On revient à la case départ
 
Lorsque le nouveau système de Bachelor fut annoncé pour la première fois, tout le monde a jubilé, espérant que ce système, inspiré du modèle anglosaxon, permettra d’aligner l’Université marocaine sur les standards internationaux et offrira aux étudiants une meilleure mobilité. Toutefois, ce fut un échec, sachant que les étudiants déjà inscrits dans de tels cursus seront transférés vers d’autres formations de licence.
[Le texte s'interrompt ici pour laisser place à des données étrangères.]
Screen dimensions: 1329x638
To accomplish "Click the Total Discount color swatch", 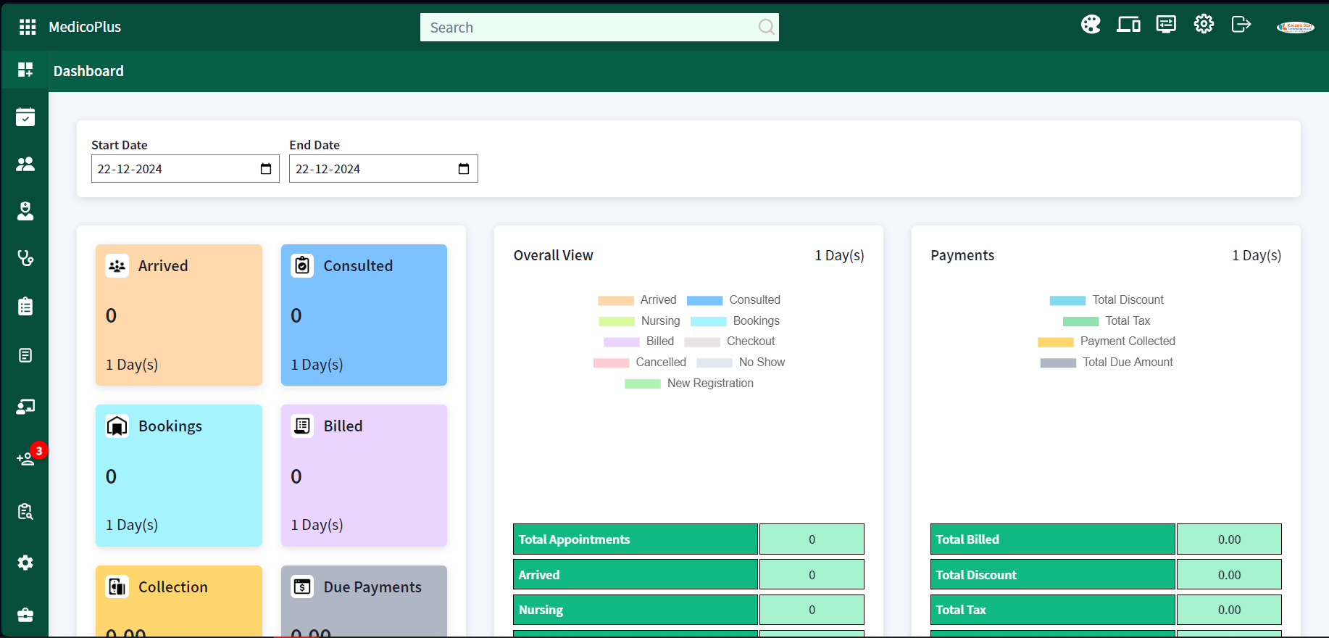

Le Département d’Abdelatif Miraoui a tourné la page du Bachelor, signant l’arrêt de mort d’une réforme qui voulait encourager la mobilité et l’employabilité des jeunes diplômés. Pourquoi un tel échec ? « Il n’y avait pas assez d’ingrédients pour assurer la réussite du nouveau modèle », nous explique un membre du Conseil supérieur de l’Education, ajoutant que même les enseignants ne sont pas encore préparés à un tel changement. En attente d’un modèle alternatif, on retourne à la case départ et au schéma traditionnel : Licence-Master-Doctorat.
 

Emplois du futur


La fatalité du changement de l’offre de formation
 
« Durant ces vingt dernières années, nous avons assisté à un changement radical des métiers qui se sont métamorphosés compte tenu de la révolution numérique, dont le rythme devrait s’accentuer dans les années qui viennent. L’Université est appelée à se préparer et à adapter les programmes pédagogiques en permanence », estime Joao Guerreiro, expert dans l’évaluation de l’Enseignement supérieur.

Selon lui, les formations universitaires doivent, à l’aune de la révolution numérique et les nouveaux métiers qui apparaissent, inculquer aux étudiants les compétences transversales, c’est-à-dire le savoir-faire et les qualités exigées quelle que soit la nature de l’emploi. Là, c’est l’opposé des connaissances techniques. On parle de l’analyse, du travail en équipe, du leadership, de la responsabilité, de la capacité de résoudre des problèmes personnels dans l’espace de travail, de la maîtrise des outils informatiques et de la capacité d’exécuter des missions différentes, aussi éloignées soient-elles de la nature de l’emploi qu’on fait.

« Pour commencer, la meilleure solution serait de multiplier les initiatives conjointes entre les Universités et les entreprises de sorte à créer un climat de confiance. Ceci est d’autant plus urgent qu’il faut montrer aux entreprises que les universités regorgent de talents avec un potentiel énorme qu’il suffit de façonner et d’en sortir de la créativité », a-t-il recommandé.

 

Trois questions à Manuel Celio Conceição

Employabilité des jeunes : Miraoui face au défi des fabriques de chômeurs

« La formation par alternance est plus nécessaire que jamais »
 
Manuel Celio Conceição, Professeur à l’Université d’Algarve au Portugal, a répondu à nos questions sur les défis liés à l’employabilité des jeunes à l’ère de la révolution numérique.

- Dans quelle mesure les Soft skills sont-ils utiles pour l’insertion professionnelle ?

- L’Université n’est plus une machine à fabriquer des salariés, c’est fini ! Il y a longtemps, les Universités formaient des gens pour exercer un certain métier et faire une certaine carrière. A mon avis, vu les changements de nos sociétés, les jeunes générations doivent être dotées des techniques d’analyse et des qualités personnelles qui peuvent leur permettre d’être plus innovantes dans leur façon d’exercer leurs métiers. Des compétences durables.


- A votre avis, comment l’Université doit-elle s’adapter ?

- Permettez-moi d’insister sur les vertus de la formation par alternance, qu’il est recommandé de généraliser le maximum possible sur l’ensemble des cursus quels qu’ils soient. L’objectif ici est de mieux rapprocher la formation du monde réel et aboutir à ce frottement entre les deux. En définitive, je trouve qu’il est temps de réaliser que nous ne pouvons plus former les futures générations comme les nôtres ont été formées. Les techniques et les connaissances progressent tellement vite !


- Comment la révolution numérique va-t-elle bouleverser la nature des métiers ?

- Les technologies sont là, nous sommes dans la quatrième révolution digitale, voire post-numérique, puisqu’on parle désormais de l’Université 4.0. Je suis persuadé qu’il faut tirer bénéfice des nouvelles technologies du numérique et chercher à créer de nouvelles formations pour de nouveaux métiers. J’insiste ici sur le renforcement de l’apprentissage des compétences numériques des étudiants qui doivent évidemment évoluer.